The first order of business once we reached a nice quiet stretch of Padre Island was for Manny, Derek and me to spin some steel wool. Now what I mean by that is taking a little metal cage, filling it with steel wool (just like you'd use to scrub a pot) and then using a small torch to light the wad of steel on fire (easier than you'd think) so when you spin it around at the end of a chain it makes a gigantenormous sparkler. Manny and Derek used pairs of cages on short chains to spin the steel wool much like poi in two tight parallel circles close to the body. I used a single cage with a much longer chain, allowing me to helicopter a huge dome of sparks over my head. That's Derek on the left and me on the right. (Thanks for taking pictures, Karen!).

After we were done with the steel wool (it's rather cumbersome to set up and dangerous to be near, so it doesn't tend to go on too long) the LED light toys came out and I ran to get my camera and tripod. I've been experimenting with light painting recently and to have all these really good spinners, spin in complete darkness in a group, was like spotting a rare wild animal. It was so beautiful to watch as Matt, Chris and Derek filled the void with moving color that I kept forgetting to click the shutter.

The LEDs were really beautiful and all, but there's only so long I'm able to go without fire, and eventually several of us coaxed Chris and Derek into spinning fire on the beach at the water's edge. I had been sitting down, beginning to lose the wind under my sails when it dawned on me what was about to happen - the way that fire was going to make the sand and the water look made me excited enough to leap up and run to set up my camera. I really, really love some of the images that came out of the shoot. The texture of the water, the shape of the sand, the blood colored palette - I literally moaned allowed as the boys spun and I clicked off picture after picture. Here are a few of my favorites:

We finally gave up the ghost around 5:00 a.m. and headed back to the hotel. Mark had wisely/foolishly stayed behind to sit in bed and drink cocktails and watch zombie movies, and hadn't been sleeping long when I tried to slip quietly under the covers. "What time is it?" he croaked. "It's better if I don't tell you" I whispered. I know from experience that being aware of what time it is only makes it worse.

We had to check out of the hotel by 11:00 Sunday morning, so Mark and I rallied ourselves and had the car packed and ready to go before the deadline. We said our fond goodbyes to the few others that were slowly stirring at that hour and headed on back up the interstate to Austin.

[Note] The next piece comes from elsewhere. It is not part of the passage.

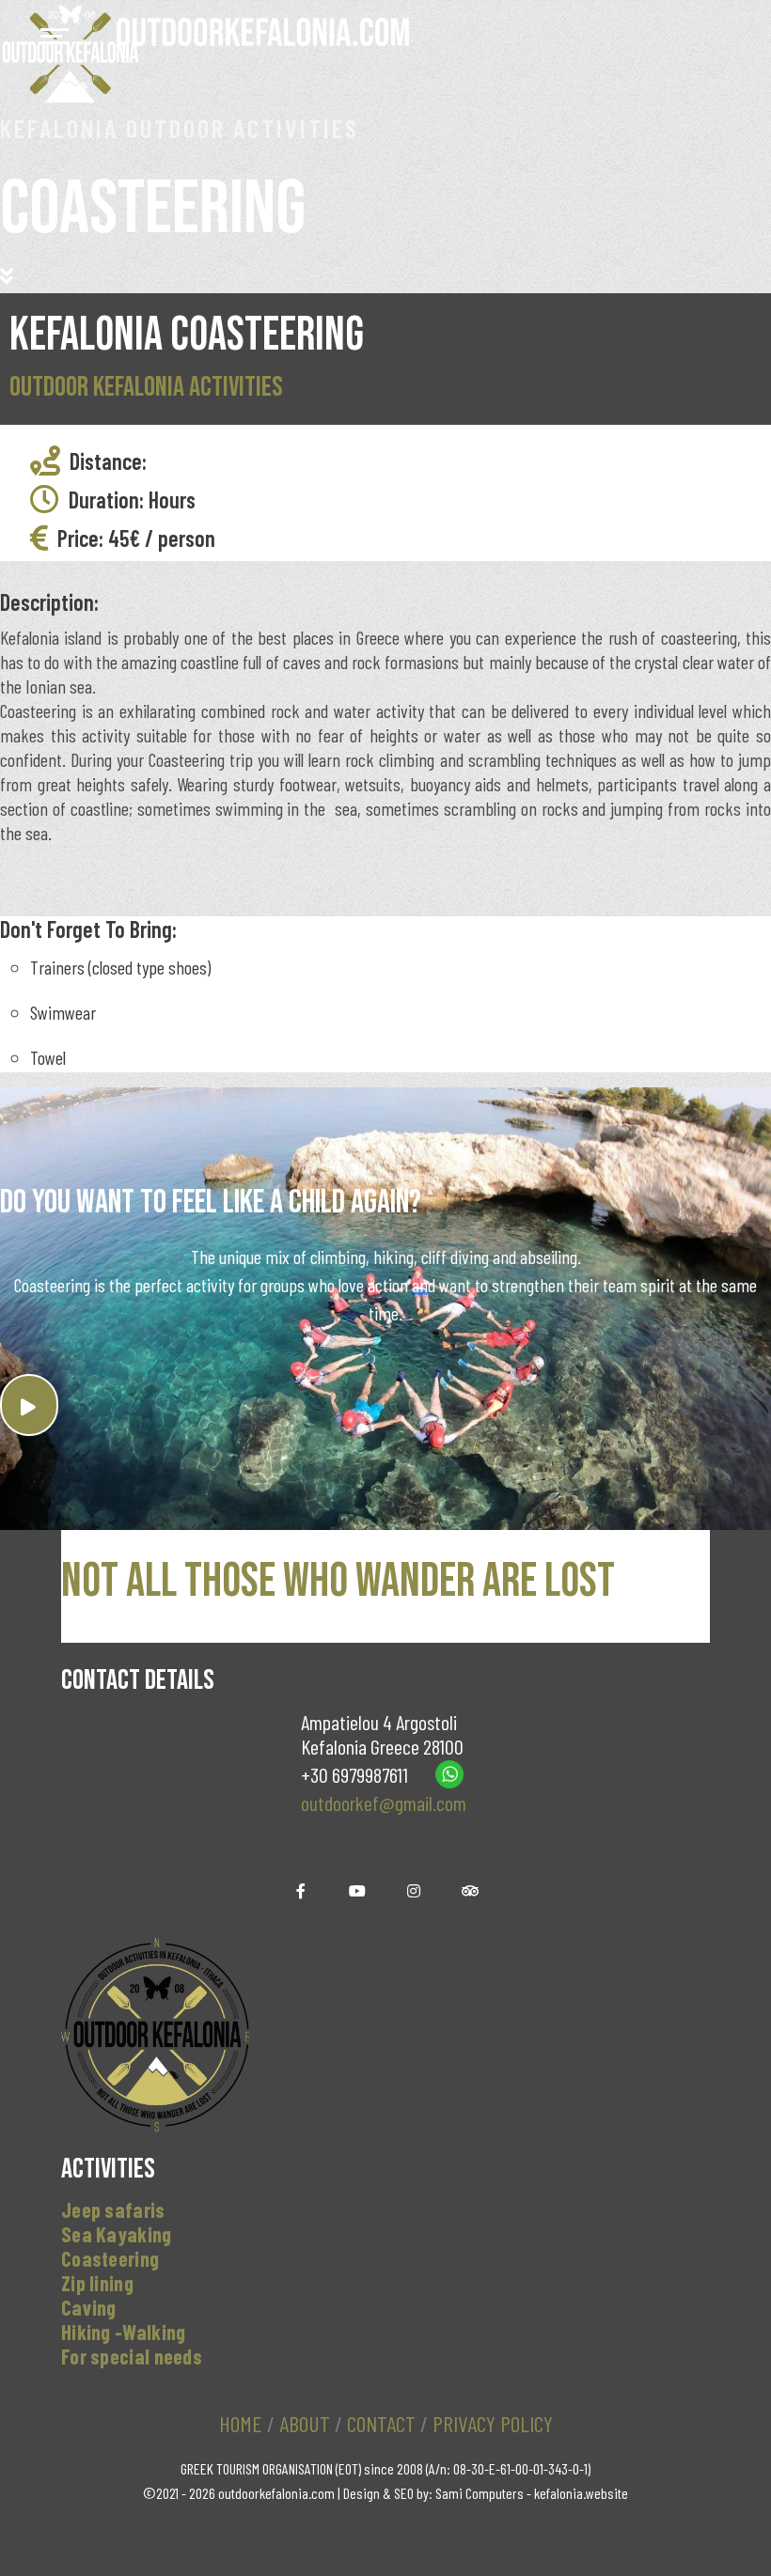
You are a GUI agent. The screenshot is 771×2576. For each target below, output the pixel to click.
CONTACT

We arrived home by early afternoon and unpacked the stuff that might come back to haunt us if we waited too long. By then, I thought a rare nap might be a good idea since I was feeling a little rough around the edges. I lay down under the fan, enjoying the cool refreshing breeze. That was about 4:00PM. The next thing I remember was Mark waking me up around 8:30PM to see if I was ready to get up for a bit, and all I did was roll over and go back to sleep. I didn't wake up again until 6:30AM Monday morning. If you don't know, me sleeping for that long a stretch is an extreme rarity. I guess I just can't burn the midnight steel wool like I used to!

All in all it was a splendid weekend with lots of great time spent getting to know each other and doing what we all pretty much like best: playing with fire. I feel lucky for Mark and I to have been so graciously included and will say, just one more time, my what an amazing life I have.